Bio: Mary J. Nelson is a full time author, speaker, and pastor of prayer (non-staff) at Hosanna! (@hosannalc), a church of 7000+ members in Minneapolis-St. Paul, Minnesota. Formerly, she was the founder and President of Soterion, a communications company dedicated to the healthcare industry. Mary has a passion for helping people encounter God and his goodness in the midst of trials, and be empowered and set free to live out their destiny. She emerged from a breast cancer diagnosis in 1999 eager to share how God restored and transformed her life. Her deepest desire is to give away what she’s freely received.
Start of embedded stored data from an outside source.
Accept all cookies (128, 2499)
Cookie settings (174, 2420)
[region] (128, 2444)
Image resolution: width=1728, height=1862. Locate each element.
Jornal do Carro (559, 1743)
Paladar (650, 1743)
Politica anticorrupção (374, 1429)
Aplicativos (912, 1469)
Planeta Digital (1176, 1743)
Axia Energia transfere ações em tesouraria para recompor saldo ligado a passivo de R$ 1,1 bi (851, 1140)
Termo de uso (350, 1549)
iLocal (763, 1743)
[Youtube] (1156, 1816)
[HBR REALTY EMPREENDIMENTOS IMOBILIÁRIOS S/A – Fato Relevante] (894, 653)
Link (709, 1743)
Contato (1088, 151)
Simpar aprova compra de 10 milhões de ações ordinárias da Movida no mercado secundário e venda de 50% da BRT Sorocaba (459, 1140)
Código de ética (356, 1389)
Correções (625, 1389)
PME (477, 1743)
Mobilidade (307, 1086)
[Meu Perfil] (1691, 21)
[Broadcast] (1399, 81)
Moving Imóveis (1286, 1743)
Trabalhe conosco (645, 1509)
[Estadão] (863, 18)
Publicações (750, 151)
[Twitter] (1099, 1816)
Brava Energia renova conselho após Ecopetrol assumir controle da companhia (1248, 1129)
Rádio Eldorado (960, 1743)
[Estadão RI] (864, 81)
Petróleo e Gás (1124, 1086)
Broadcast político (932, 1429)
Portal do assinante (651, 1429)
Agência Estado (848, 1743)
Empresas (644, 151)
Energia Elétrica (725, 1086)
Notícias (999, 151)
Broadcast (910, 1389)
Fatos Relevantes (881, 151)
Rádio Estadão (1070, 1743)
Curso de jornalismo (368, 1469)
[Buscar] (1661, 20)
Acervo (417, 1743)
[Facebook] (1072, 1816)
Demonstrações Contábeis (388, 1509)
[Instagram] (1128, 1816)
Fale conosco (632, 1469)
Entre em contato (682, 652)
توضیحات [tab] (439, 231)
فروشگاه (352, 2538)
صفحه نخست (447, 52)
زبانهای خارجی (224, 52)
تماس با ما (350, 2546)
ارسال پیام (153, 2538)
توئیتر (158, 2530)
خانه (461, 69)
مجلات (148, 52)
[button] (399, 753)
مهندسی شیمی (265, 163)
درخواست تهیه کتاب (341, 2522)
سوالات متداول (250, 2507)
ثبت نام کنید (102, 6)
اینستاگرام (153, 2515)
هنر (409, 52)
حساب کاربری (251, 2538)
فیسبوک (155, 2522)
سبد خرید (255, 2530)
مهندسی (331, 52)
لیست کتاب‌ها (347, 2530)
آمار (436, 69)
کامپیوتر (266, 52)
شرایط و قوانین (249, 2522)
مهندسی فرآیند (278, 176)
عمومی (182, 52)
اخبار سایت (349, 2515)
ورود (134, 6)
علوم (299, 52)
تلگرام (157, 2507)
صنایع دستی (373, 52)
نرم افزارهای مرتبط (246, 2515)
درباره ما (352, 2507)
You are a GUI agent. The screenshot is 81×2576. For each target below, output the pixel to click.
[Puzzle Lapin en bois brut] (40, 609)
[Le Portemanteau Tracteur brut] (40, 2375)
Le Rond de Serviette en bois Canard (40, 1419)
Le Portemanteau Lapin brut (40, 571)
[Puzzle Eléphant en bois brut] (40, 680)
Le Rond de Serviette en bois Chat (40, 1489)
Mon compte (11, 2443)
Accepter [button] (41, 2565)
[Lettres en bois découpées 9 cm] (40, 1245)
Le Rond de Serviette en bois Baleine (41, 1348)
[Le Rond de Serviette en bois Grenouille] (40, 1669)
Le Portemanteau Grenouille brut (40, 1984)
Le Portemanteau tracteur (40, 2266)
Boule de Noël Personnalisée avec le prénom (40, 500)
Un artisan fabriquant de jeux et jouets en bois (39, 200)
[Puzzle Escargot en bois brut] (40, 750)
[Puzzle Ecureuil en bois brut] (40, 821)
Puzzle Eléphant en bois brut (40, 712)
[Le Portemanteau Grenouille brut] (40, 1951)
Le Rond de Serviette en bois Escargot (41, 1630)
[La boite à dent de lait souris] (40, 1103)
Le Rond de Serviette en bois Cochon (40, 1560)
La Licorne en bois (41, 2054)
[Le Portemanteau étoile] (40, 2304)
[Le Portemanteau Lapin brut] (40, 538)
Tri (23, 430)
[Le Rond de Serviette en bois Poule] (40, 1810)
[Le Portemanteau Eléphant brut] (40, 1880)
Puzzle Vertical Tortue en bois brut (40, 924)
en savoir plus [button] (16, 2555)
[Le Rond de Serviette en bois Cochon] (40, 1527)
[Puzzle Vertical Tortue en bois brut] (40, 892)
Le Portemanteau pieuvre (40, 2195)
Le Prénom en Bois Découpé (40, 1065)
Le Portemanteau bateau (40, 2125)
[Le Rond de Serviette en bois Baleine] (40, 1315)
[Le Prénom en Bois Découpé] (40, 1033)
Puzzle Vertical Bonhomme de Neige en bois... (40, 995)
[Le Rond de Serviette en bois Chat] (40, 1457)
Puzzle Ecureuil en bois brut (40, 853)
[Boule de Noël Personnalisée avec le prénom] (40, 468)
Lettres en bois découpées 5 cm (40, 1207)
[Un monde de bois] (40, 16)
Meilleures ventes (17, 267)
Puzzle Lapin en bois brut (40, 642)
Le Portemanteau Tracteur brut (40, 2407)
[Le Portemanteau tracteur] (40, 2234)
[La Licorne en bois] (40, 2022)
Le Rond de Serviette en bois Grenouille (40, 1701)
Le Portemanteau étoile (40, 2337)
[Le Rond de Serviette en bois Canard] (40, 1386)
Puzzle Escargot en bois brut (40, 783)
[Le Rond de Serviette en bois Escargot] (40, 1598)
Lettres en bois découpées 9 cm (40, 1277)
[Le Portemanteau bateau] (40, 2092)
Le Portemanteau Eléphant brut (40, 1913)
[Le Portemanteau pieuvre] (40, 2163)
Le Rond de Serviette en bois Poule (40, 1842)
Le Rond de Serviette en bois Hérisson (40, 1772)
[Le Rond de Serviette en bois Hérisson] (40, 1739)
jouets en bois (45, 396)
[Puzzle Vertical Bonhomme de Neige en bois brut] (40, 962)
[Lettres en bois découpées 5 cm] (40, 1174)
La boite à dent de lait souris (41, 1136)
Mary is the author of Grace for Each Hour: Through the Breast Cancer Journey (Bethany House 2005), Hope for Tough Times (Revell 2009), and Peace for Each Hour (Comfort Publishing 2013). Her 2016 releases by Barbour Publishing include Jehovah-Rapha: The God Who Heals, the first in a series of names of God books, and Praying for the Cure: A Powerful Prayer Guide for Comfort and Healing from Cancer. Her books inspire those suffering from physical, emotional, relational, and spiritual brokenness by helping them draw close to the heart of God. She founded and leads the Pray for the Cure cancer healing and discipleship ministry at Hosanna! where she also serves as a leader in the Sozo inner healing ministry and healing prayer ministry. She and her husband, Howie, have two adult children and two grandchildren, and have been married for 39 years. They enjoy spending time with family, traveling, motorcycling, reading, and serving together as prayer leaders in their local church.